Como leitor, residiu aí, nessa opção de escrita pela fragmentação pontual, minha maior insatisfação. É que o mundo de Zenóbia nos é apresentado sempre de forma pontual, fragmentária, transmitindo a sensação de que a escrita permanece sempre na superfície, limitada pelos flashs de instantes da personagem, sem que se faça um mergulho no que poderia ser uma prosa embriagada de lirismo que se desenrolasse como um novelo sem fim.
Narrativas que começam com o espanto de nos dizer que “Quando Bepo cruzou a rua, em frente à loja de queijos, a única coisa que ele não viu foi a bicicleta que o lançou para fora de seu próprio pêlo”, são transformadas num fato e arrematadas por frases conclusivas que deixam no leitor essa sensação de que poderiam se distender proustianamente mais. Claro, é esse o preço da fragmentação cada vez mais exorbitante de nosso tempo, de expor uma fratura, uma nostalgia de algo que é praticamente cada vez mais inviável de se praticar porque nossas vidas são moldadas de tal modo que o tempo determina a própria sensibilidade e forma de expressão.

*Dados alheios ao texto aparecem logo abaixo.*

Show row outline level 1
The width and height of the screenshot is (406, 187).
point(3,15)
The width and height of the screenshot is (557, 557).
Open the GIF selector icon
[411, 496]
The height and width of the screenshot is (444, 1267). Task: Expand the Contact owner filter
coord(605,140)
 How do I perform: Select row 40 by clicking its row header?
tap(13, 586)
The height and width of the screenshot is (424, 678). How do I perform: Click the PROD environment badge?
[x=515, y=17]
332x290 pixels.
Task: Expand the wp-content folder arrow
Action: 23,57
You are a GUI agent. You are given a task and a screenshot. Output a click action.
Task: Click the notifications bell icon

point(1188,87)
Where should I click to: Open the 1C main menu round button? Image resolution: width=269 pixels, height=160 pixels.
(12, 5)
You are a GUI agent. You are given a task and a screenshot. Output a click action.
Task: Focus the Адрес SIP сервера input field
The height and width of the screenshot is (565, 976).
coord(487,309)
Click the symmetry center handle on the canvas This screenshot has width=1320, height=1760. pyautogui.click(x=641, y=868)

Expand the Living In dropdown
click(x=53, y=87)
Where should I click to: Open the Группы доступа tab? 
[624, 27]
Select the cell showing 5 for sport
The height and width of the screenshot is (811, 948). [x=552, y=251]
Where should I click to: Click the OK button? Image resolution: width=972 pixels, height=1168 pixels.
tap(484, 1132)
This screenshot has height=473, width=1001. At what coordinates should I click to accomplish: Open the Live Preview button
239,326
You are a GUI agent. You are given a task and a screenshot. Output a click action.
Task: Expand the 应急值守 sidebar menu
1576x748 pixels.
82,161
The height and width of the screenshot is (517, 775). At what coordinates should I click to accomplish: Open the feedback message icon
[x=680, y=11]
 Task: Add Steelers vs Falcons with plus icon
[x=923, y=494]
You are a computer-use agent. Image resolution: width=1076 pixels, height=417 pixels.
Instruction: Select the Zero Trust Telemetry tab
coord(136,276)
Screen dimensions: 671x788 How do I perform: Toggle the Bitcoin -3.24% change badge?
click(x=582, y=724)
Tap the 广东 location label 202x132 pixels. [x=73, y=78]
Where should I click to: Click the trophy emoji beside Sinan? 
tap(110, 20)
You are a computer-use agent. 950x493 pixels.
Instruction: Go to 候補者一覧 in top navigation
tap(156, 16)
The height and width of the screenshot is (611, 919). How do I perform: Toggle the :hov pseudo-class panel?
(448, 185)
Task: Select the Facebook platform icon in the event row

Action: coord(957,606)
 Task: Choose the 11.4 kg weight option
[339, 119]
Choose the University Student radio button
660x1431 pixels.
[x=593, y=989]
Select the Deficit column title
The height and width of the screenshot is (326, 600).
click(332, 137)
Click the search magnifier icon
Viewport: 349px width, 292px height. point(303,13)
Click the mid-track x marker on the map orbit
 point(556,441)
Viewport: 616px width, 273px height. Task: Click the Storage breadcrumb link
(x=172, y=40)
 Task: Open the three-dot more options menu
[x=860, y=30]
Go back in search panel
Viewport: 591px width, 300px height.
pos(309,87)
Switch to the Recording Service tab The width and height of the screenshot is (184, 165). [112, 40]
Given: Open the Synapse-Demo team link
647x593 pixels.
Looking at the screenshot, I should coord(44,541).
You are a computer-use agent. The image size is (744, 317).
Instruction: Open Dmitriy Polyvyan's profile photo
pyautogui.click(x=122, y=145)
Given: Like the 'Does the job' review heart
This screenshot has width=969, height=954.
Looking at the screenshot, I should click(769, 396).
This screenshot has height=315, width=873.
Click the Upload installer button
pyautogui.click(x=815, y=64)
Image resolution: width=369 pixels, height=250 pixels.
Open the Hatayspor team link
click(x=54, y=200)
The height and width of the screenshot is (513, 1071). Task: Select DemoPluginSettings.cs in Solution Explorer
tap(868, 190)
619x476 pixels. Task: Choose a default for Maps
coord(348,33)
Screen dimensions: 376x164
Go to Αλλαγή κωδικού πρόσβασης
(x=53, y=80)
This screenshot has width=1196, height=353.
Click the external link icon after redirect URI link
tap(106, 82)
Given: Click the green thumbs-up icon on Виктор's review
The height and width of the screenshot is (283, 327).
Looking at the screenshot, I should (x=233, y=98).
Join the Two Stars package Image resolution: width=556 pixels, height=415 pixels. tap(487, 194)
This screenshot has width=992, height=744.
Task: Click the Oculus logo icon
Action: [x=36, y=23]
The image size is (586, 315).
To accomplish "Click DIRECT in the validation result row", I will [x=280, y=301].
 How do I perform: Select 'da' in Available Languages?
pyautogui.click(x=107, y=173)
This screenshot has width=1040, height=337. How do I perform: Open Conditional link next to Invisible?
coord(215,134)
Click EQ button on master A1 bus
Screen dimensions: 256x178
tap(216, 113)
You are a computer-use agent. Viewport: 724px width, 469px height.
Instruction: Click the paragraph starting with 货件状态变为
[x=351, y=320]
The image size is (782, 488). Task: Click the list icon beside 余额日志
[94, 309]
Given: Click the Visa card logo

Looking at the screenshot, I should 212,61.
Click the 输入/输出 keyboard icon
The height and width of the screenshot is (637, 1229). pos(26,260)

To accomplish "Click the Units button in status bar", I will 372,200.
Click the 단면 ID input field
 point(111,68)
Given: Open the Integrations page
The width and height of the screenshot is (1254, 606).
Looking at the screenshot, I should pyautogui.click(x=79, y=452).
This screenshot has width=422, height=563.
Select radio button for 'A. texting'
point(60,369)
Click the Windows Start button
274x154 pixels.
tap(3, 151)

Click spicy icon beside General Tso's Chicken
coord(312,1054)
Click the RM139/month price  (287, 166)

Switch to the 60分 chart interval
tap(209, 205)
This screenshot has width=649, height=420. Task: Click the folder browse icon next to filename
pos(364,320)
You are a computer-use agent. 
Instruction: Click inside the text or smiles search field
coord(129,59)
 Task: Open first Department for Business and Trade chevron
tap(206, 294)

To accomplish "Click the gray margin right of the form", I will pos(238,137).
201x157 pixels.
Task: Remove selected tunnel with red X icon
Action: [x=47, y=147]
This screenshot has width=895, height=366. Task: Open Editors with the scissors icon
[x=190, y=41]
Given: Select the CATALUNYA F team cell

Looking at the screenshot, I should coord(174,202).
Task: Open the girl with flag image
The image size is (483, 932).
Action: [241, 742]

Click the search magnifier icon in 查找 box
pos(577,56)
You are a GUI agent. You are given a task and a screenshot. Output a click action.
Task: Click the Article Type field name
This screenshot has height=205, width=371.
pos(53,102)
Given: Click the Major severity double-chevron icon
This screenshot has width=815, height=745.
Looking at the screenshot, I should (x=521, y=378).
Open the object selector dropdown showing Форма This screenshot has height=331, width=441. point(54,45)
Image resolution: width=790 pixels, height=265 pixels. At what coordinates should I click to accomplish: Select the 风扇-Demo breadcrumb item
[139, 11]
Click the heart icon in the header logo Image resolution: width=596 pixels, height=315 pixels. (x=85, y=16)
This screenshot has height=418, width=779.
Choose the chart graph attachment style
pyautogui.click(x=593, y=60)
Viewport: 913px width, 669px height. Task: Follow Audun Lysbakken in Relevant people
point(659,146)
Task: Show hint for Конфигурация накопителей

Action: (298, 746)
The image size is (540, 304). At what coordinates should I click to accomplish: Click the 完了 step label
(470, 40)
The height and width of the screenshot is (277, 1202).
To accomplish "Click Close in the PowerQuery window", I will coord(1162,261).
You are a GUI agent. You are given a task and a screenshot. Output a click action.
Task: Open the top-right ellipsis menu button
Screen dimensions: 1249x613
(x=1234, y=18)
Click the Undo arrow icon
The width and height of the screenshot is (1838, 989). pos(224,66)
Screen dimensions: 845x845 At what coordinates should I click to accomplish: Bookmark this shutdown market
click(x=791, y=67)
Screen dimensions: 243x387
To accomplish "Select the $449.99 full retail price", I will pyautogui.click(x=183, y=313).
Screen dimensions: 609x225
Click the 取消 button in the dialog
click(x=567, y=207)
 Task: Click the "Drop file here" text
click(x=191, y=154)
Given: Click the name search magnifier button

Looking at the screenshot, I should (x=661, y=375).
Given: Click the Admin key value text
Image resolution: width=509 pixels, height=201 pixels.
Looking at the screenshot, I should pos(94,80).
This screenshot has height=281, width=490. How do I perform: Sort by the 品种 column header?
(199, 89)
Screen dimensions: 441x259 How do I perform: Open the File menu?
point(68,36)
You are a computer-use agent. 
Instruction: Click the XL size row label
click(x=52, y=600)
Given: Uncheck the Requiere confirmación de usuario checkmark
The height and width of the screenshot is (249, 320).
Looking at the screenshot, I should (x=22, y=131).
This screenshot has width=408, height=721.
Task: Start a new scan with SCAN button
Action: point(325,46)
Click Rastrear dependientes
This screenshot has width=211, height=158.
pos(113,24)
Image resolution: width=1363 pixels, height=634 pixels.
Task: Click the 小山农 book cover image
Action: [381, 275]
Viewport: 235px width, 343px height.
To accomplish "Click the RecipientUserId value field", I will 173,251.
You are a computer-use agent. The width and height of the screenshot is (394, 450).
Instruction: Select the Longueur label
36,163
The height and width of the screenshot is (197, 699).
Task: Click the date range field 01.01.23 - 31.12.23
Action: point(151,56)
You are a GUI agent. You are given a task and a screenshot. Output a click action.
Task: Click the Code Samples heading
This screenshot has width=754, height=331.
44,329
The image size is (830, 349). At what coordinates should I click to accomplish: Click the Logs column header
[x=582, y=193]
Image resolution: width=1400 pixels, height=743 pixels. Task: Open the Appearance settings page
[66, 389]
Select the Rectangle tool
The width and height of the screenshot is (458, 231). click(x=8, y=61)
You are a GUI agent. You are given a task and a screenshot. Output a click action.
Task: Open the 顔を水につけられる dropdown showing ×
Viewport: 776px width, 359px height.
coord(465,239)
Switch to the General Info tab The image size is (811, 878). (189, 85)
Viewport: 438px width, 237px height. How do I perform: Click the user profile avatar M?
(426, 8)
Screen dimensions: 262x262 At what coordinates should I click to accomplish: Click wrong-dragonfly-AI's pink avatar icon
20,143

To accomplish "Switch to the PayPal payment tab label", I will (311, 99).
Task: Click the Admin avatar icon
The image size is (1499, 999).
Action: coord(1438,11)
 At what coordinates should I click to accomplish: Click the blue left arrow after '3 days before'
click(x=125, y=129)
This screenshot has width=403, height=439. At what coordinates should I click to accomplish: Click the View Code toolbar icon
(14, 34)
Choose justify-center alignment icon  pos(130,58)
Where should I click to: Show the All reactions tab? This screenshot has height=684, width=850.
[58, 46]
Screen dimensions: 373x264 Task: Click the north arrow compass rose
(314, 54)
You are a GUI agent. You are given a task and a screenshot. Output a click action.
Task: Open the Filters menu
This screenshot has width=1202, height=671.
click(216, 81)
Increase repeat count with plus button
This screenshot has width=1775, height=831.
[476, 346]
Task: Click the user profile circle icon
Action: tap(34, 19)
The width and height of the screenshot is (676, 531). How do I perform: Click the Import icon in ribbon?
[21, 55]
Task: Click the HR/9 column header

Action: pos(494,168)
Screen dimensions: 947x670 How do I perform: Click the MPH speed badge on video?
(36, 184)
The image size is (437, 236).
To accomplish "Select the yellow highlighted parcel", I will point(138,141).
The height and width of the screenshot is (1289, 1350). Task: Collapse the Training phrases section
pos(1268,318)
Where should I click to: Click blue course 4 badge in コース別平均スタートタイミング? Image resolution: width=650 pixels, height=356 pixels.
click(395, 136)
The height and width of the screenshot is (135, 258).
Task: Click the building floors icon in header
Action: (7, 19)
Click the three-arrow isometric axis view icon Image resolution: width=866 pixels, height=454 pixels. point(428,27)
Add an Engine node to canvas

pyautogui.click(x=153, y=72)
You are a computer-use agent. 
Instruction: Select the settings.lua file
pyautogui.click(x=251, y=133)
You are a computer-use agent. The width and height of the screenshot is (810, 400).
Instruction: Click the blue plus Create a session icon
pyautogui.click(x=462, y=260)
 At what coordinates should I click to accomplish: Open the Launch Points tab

O problema, em verdade, portanto, é do leitor, e o texto, assim, se comprova eficiente ao transmitir o que é a vida hoje, uma somatória de fragmentos, de sensações e experiências (ou ausência delas) que demandam classificações como forma de buscar sentido, reconhecimento de si, de tal modo que “o trágico é o seu pathos, o seu idioma subterrâneo”, tal como o é para Zenóbia.